### TEXT TO READ
● ● ● ● ●

Not to sound all Girl Scouty, but girlfriends are gold.  Seriously.

If you’re anything like me, you have a precious few go-to gals in your life.  You can text them with random shit like your bad parenting moments. Or the Code Red crisis of Trader Joe’s discontinuing your favorite wine.  Or your catty commentary about the local mom who is wearing a thong bikini to Mommy & Me Swim Class {because we all hate her, don’t we?}. Or you can sit with them over coffee, wine, or a wheel of brie the size of your head, and just gab away.  About nothing.  Or about life-changing things.  They are equally interchangeable.

If you’re anything like me, you don’t find these go-to gals often.  So when one of them moves away, it kind of blows.  For lack of a more elegant way of saying it.

So this week I’m standing right in front of a revolving door of these fabulous friendships.  I have to see one off while welcoming another one back.

My good friend here in town is leaving our utopian New Jersey.  Something about her husband taking a new job and they all need to live together as a family, blah, blah, blah.  Ladies of Northern Virginia, you are lucky to have her.  If you dissuade her in any way from coming back to the fine Garden State at some point, you’ll have to answer to me.  Because I will forever be looking at potential new homes for her around here that could connect to my house via underground wine cellar/tunnel. Although this may mean a modification to my renovated basement.  In the meantime, I have to convince her to go to her favorite local bar one last time.  I’m concerned that they can’t survive the revenue hit of her absence without some advance contingency planning.  And that would be bad for others who are left behind.  Like me.

● ● ● ● ●

### RECORD EXCERPTS
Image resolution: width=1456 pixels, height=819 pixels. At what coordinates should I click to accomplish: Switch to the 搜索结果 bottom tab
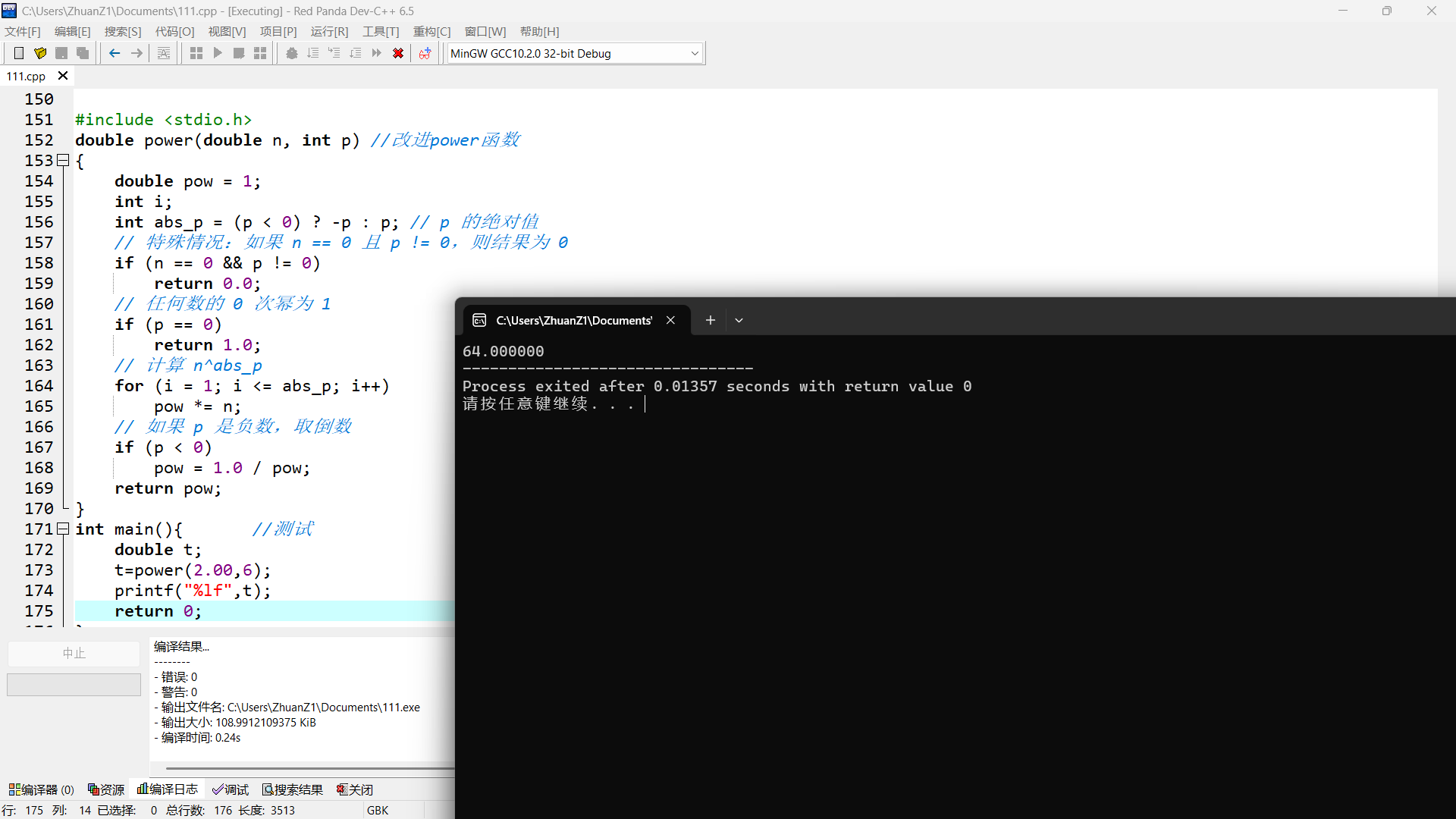click(293, 789)
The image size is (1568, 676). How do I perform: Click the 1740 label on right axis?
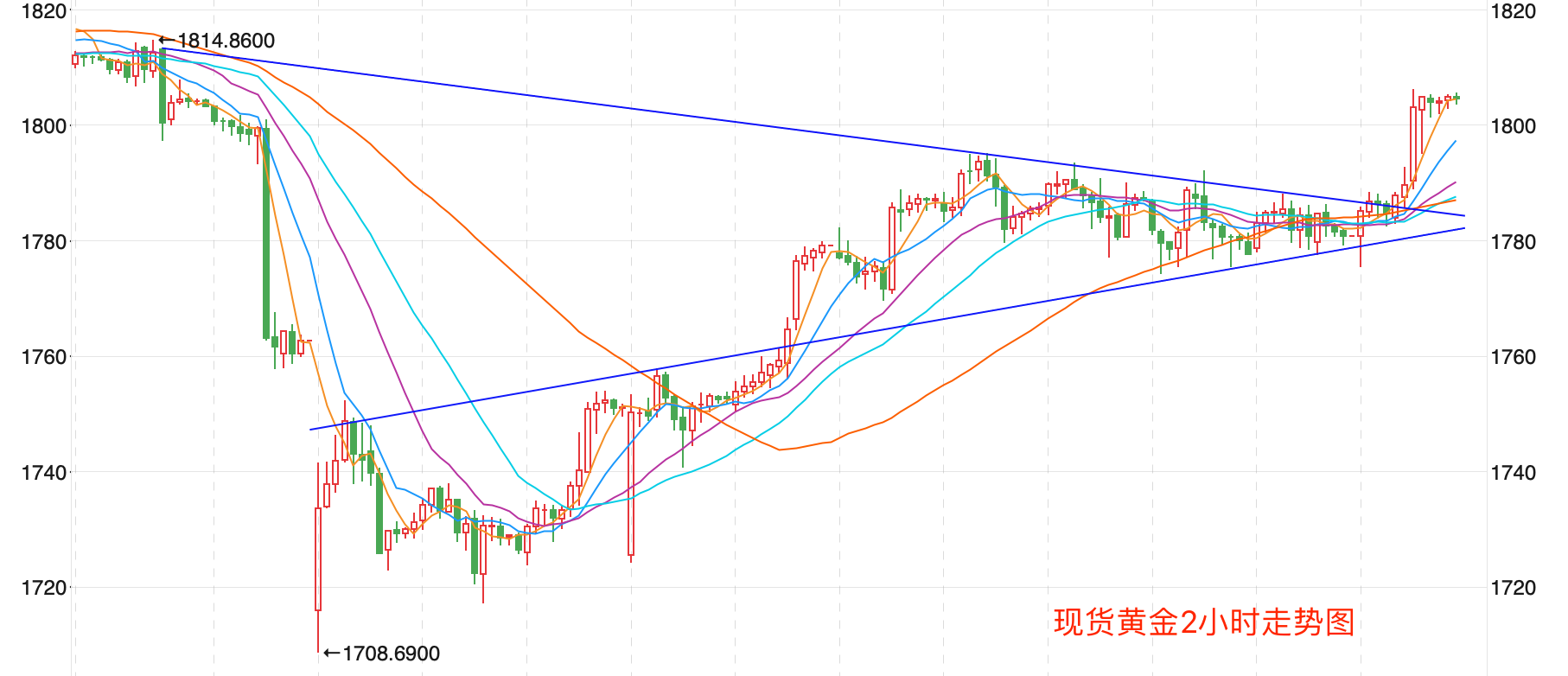pos(1514,473)
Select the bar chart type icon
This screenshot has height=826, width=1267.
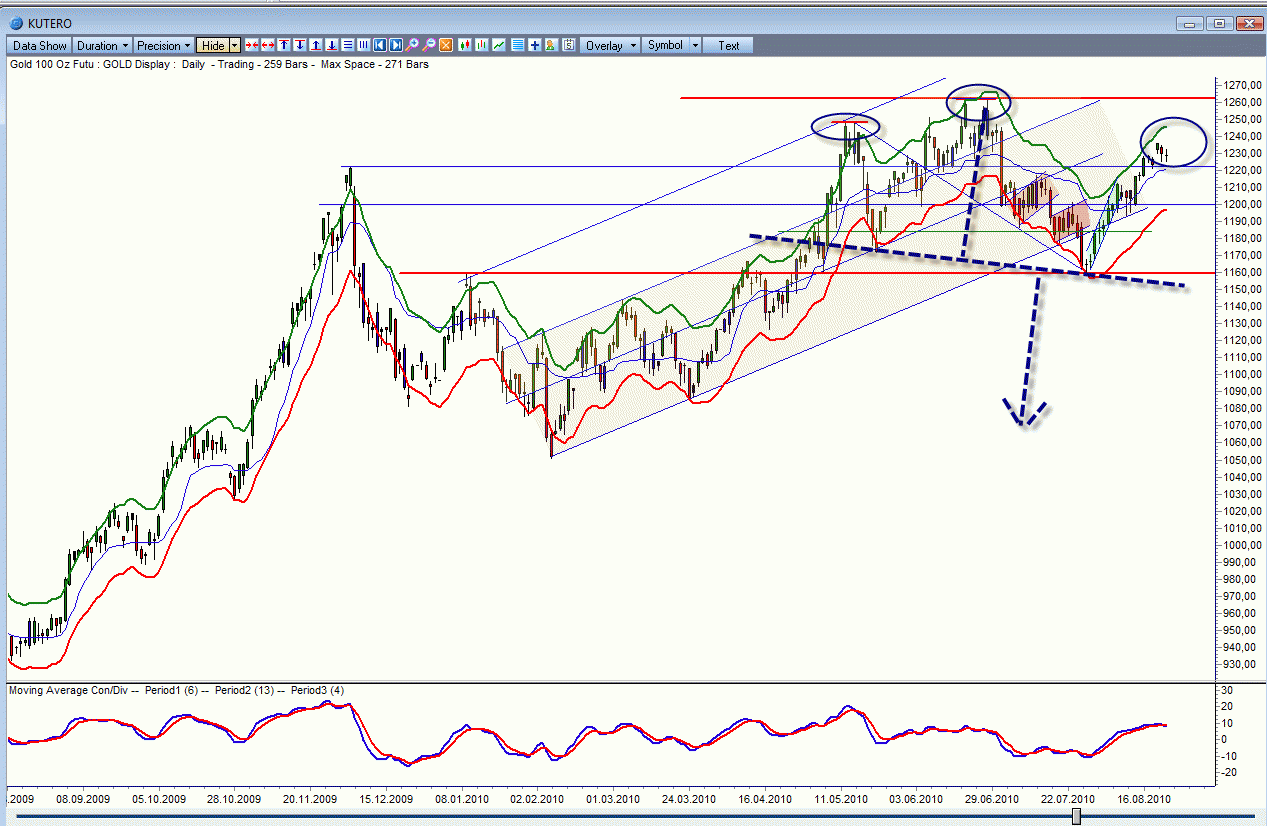(x=482, y=45)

● ● ● ● ●

### PROBLEM REQUIREMENTS
Copy out the passage on girlfriends between "If you’re anything like me, you have" and "are equally interchangeable.", inclusive, swapping "coffee" for "tea".

### SOLUTION TO THIS EXERCISE
If you’re anything like me, you have a precious few go-to gals in your life.  You can text them with random shit like your bad parenting moments. Or the Code Red crisis of Trader Joe’s discontinuing your favorite wine.  Or your catty commentary about the local mom who is wearing a thong bikini to Mommy & Me Swim Class {because we all hate her, don’t we?}. Or you can sit with them over tea, wine, or a wheel of brie the size of your head, and just gab away.  About nothing.  Or about life-changing things.  They are equally interchangeable.